Wedang Cemol

Wedang Cemol (lafal bunyinya seperti kata setor) merupakan salah satu jenis minuman khas Sala. Bak kosa kata, wedang ini masuk kategori arkais. Masih ada, tapi bukan pekerjaan gampang untuk dapat merasakannya.

Sekilas, rasa Wedang Cemol hampir mirip Wedang Rondhe atau Bajigur (kata orang Yogya). Sama-sama pedas karena berunsur jahe, namun beda penampilan karena isinya juga berbeda. Tak ada kolang-kaling seperti pada Wedang Rondhe, warna putih pada Wedang Cemol berupa kelapa muda.

wedang cemol

Wedang Cemol lumayan menyehatkan. Meneguknya segelas, sudah sanggup mengusir rasa dingin pagi, malam atau ketika hujan.

‘Ornamen’ Wedang Cemol terdiri dari kacang goreng sangrai, potongan roti tawar dan serutan kelapa muda. Manisnya pada wedang ini pun ramah karena berasal dari gula aren, bukan kristal sari tebu. Di Sala, wedang ‘arkais’ ini bisa ditemukan di restoran Hotel Roemahkoe di Jl. Rajiman, kawasan kampung saudagar batik, Laweyan.

Tak mahal, hanya Rp 9.500 untuk satu gelas, belum termasuk pajak.
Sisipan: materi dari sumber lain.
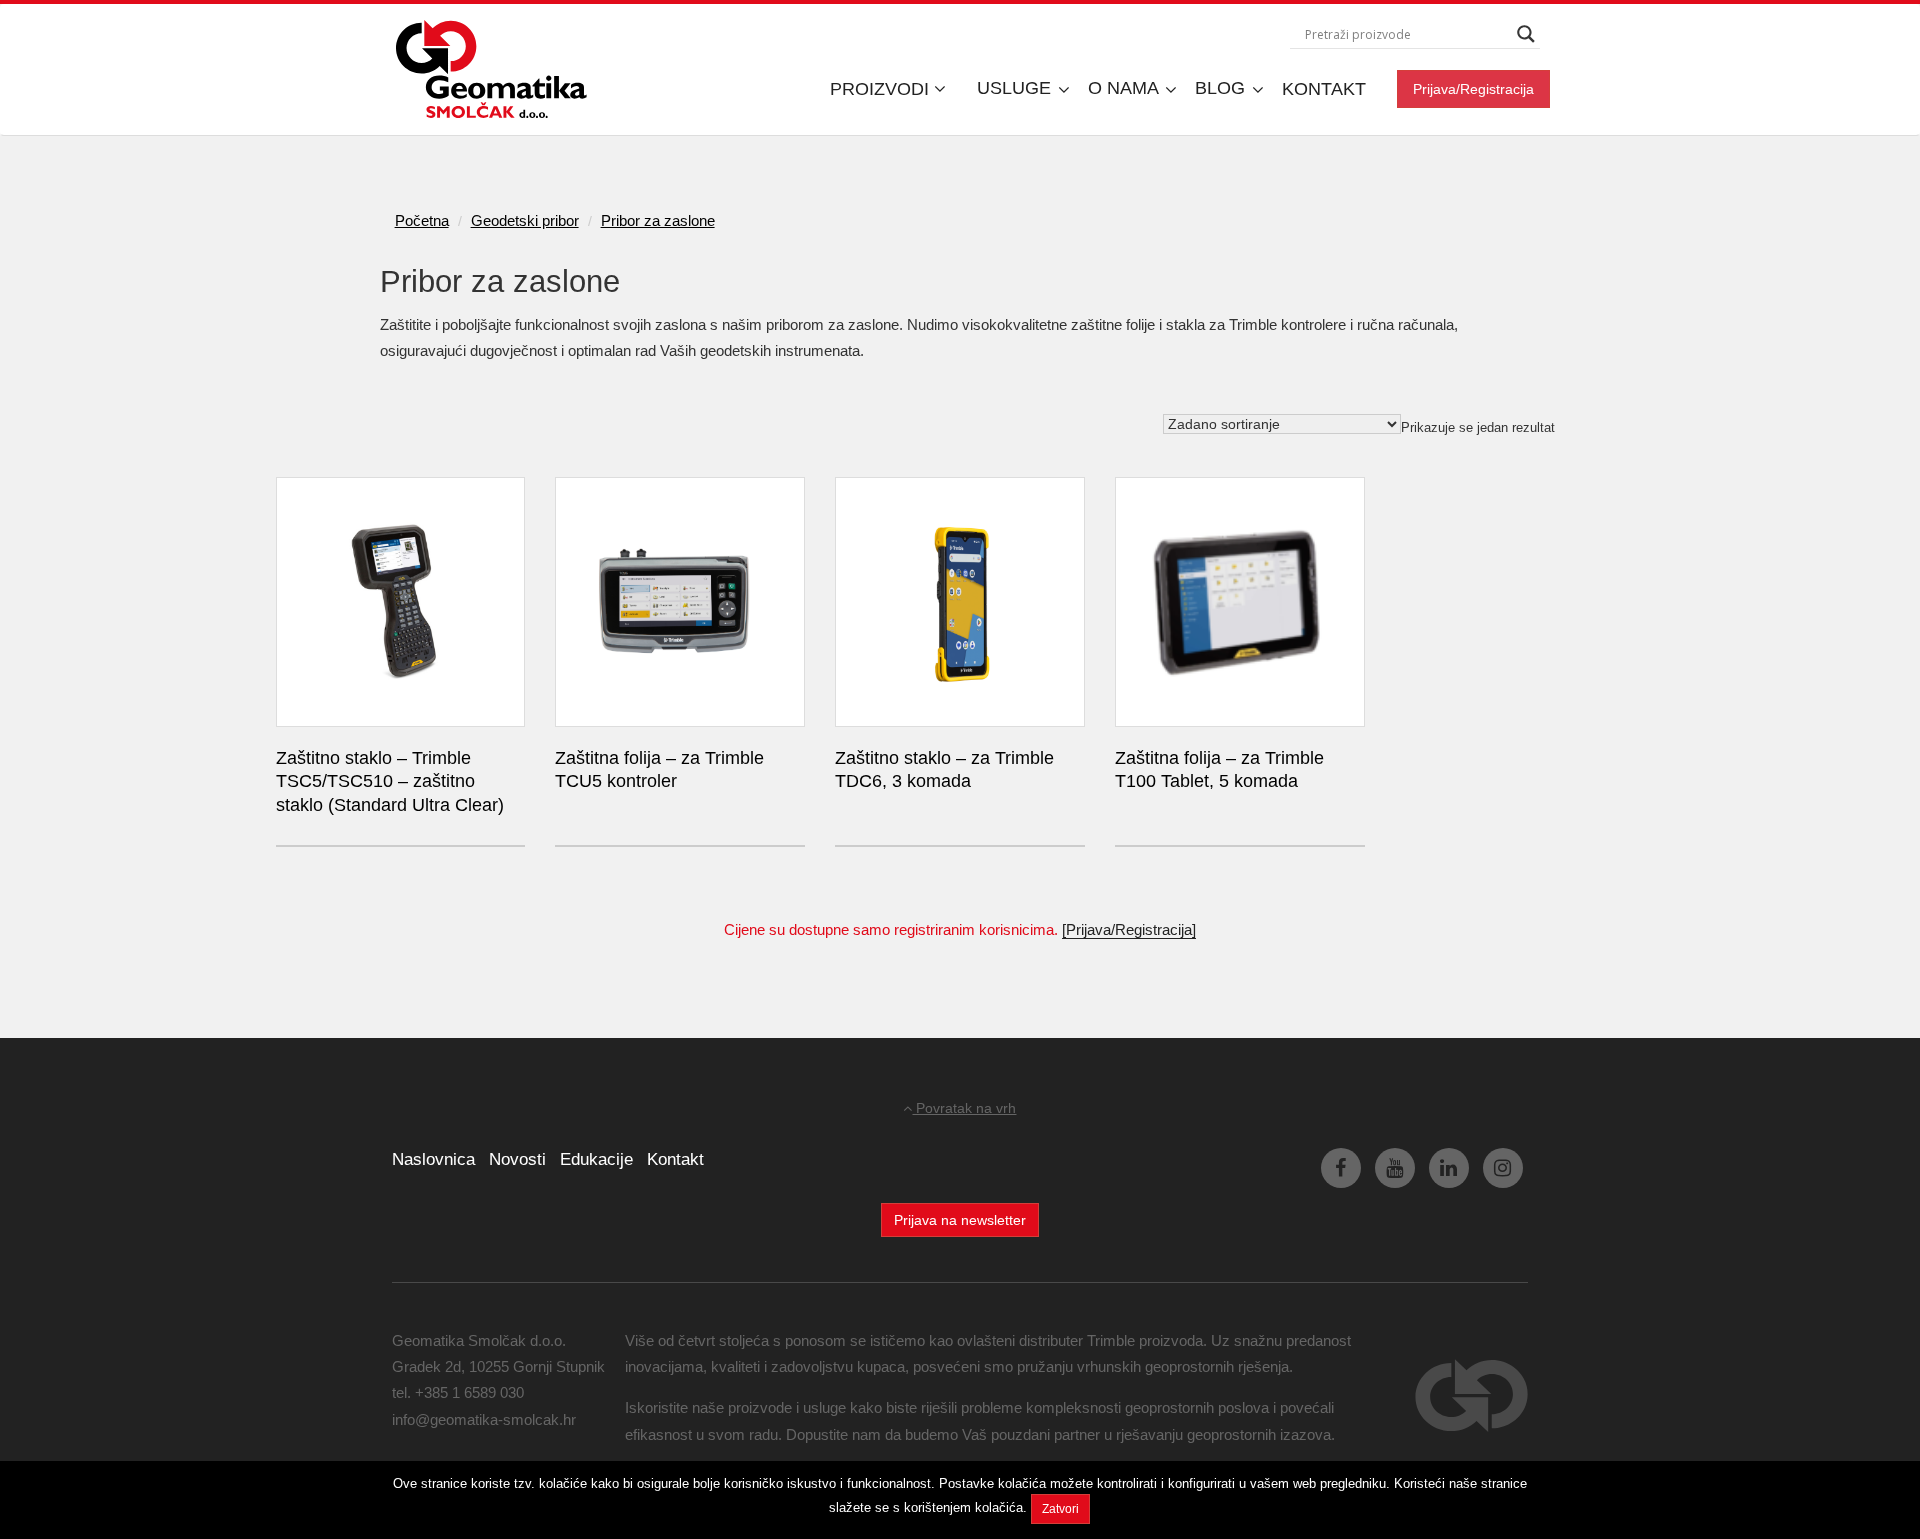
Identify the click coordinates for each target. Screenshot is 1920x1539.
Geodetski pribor (525, 220)
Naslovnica (433, 1159)
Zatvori (1060, 1509)
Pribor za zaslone (658, 220)
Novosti (517, 1159)
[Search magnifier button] (1526, 34)
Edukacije (596, 1159)
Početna (422, 220)
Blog (1222, 88)
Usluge (1016, 88)
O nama (1125, 88)
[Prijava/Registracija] (1129, 929)
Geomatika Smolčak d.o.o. (491, 70)
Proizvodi (882, 89)
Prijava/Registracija (1473, 89)
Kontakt (1324, 89)
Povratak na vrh (964, 1108)
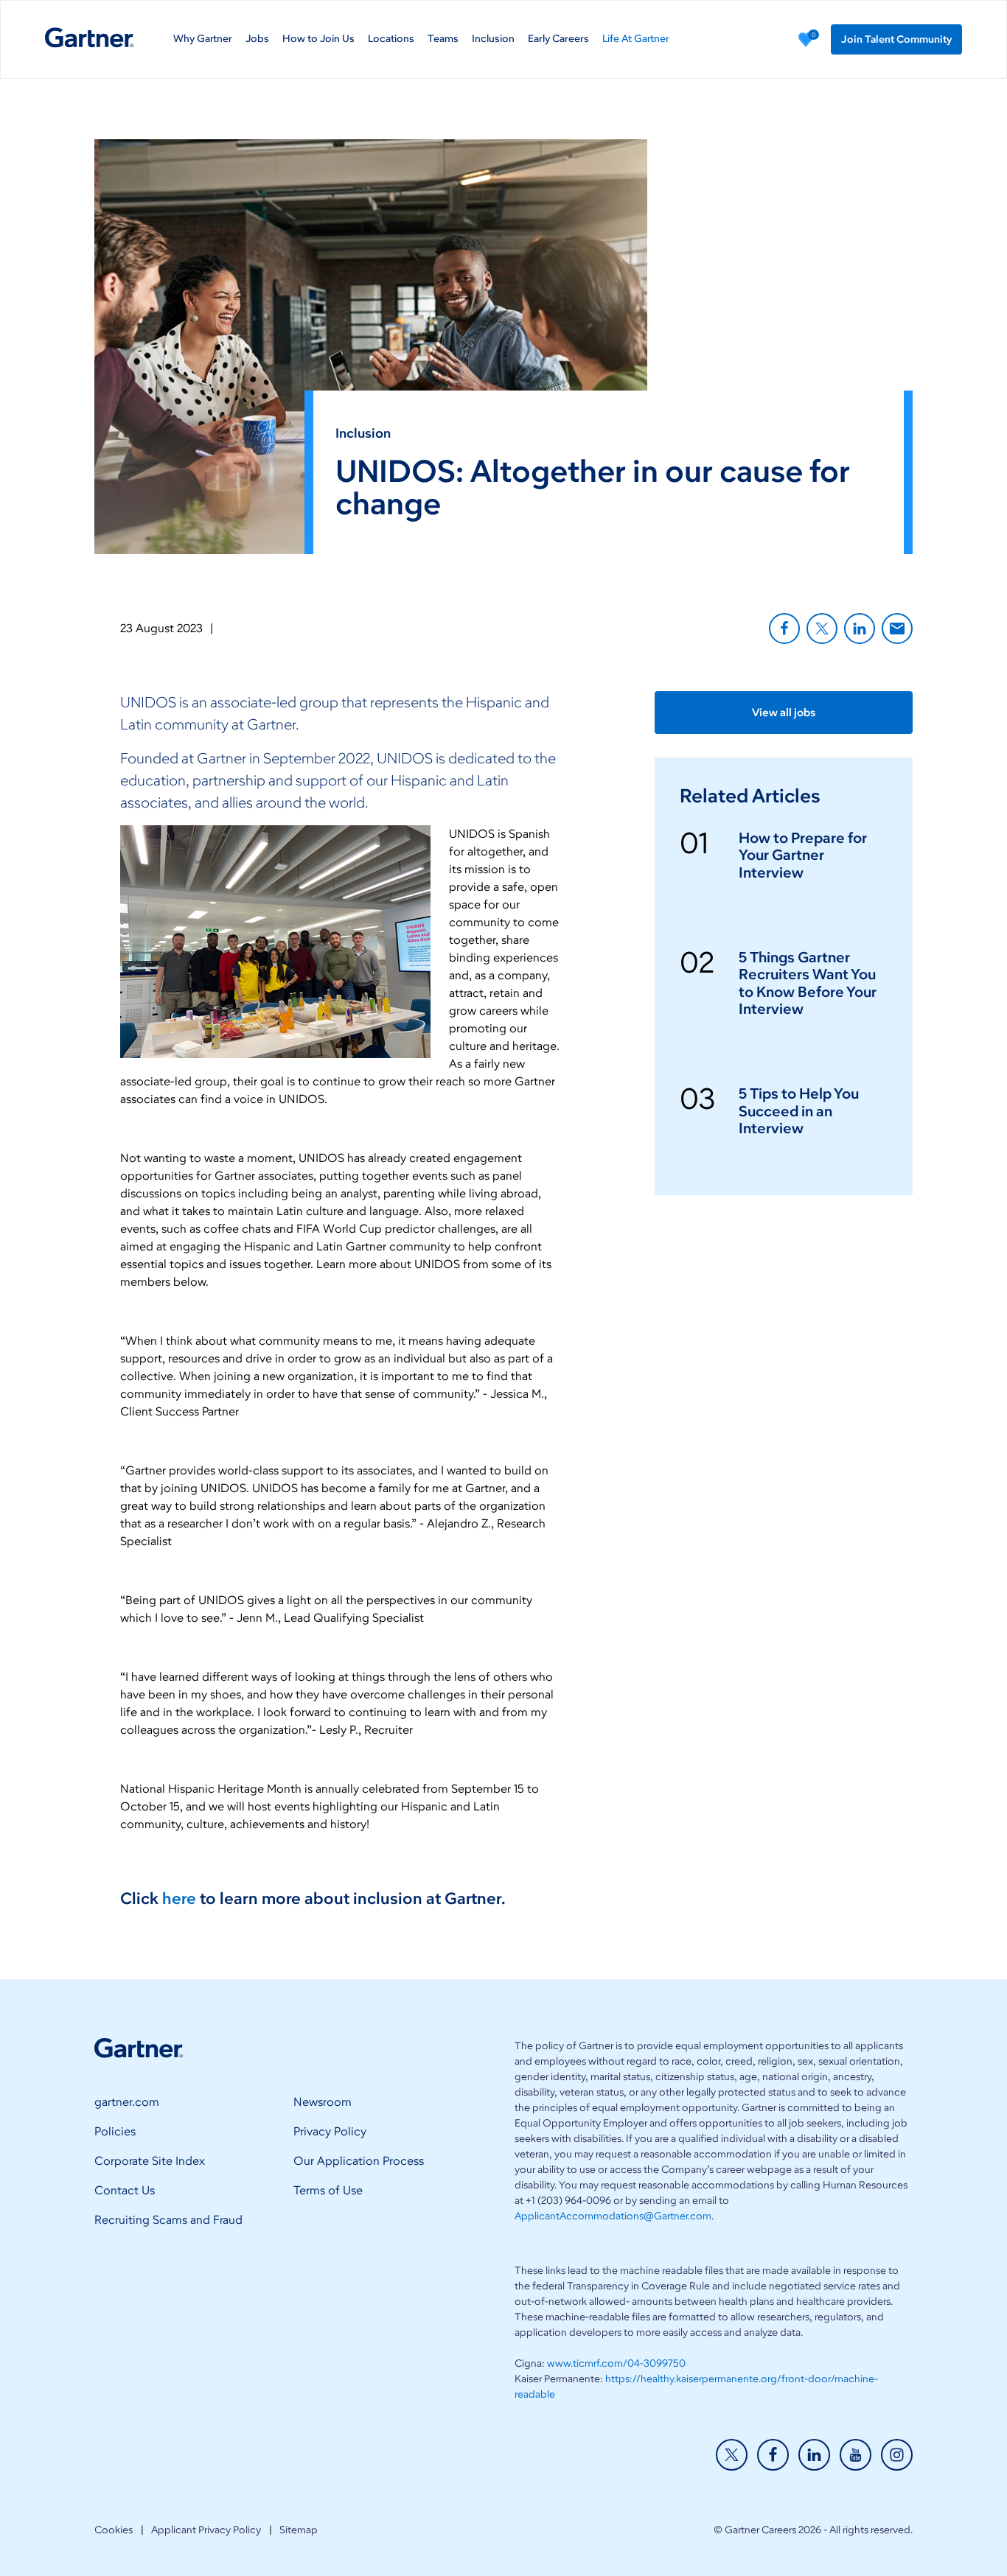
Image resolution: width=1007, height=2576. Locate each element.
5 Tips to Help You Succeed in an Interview (799, 1111)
Wedang Cemol cocok bersanding dengan pisang goreng atau pisang owol untuk cemilan sambil ngobrol di hotel yang juga bekas rumah saudagar batik itu. Kalau Anda pernah membaca novel Canting-nya Arswendo Atmowiloto, rumah itu akan mengajak Anda bertamasya ke masa lalu.

Tanya PamanTyo kalau saya dianggap membual.

10 thoughts on “Wedang Cemol

  1. hehe…cm mo mengomentari..
    bajigur itu di sunda ato daerah jawa barat deh mas, bkn di jogja..
    slain itu yg rasanya sama ma ronde, yg sama-sama pedas karena berunsur jahe bkn bajigur, tp bandrek..
    bajigur hanya terdiri dr santan dan gula merah…klo mau ditambahi kolang kaling…tp yg jual kliling biasanya cukup dgn santan n gula merah itu, tanpa ada unsur jahe… sepengetahuan saya sih sprti itu..
    hehe…maap!
    tp si cemol ini kenye musti dicoba…br bs tau jg bedanya ma bandrek..

    matur nuwun komentarnya yang mencerahkan. silakan mencoba si Cemol…
    /blt/

  2. “…rumah itu akan mengajak Anda bertamasya ke masa lalu…”
    Hhmm….masa lalu lagiiii…. Apakah kalau ke Solo kita harus selalu berhadapan dengan masa lalu? Hihihihi…. Mas Blont, di Solo bakal banyak apartemen ya….Wah, “prestasi” bagus buat Pak Walikota sekarang nih….Ternyata selain banyak tempat untuk bertamasya ke masa lalu, banyak juga dibangun tempat tamasya ke masa depan ya?

  3. Yang bikin maknyus wedang cemol itu bukan cuma ornamennya, tapi juga celupan batang sereh (jawa sere) yang ditancepi daun jeruk itu lho. Apa lagi kalo sambil nyemol yang duduk di sebelah.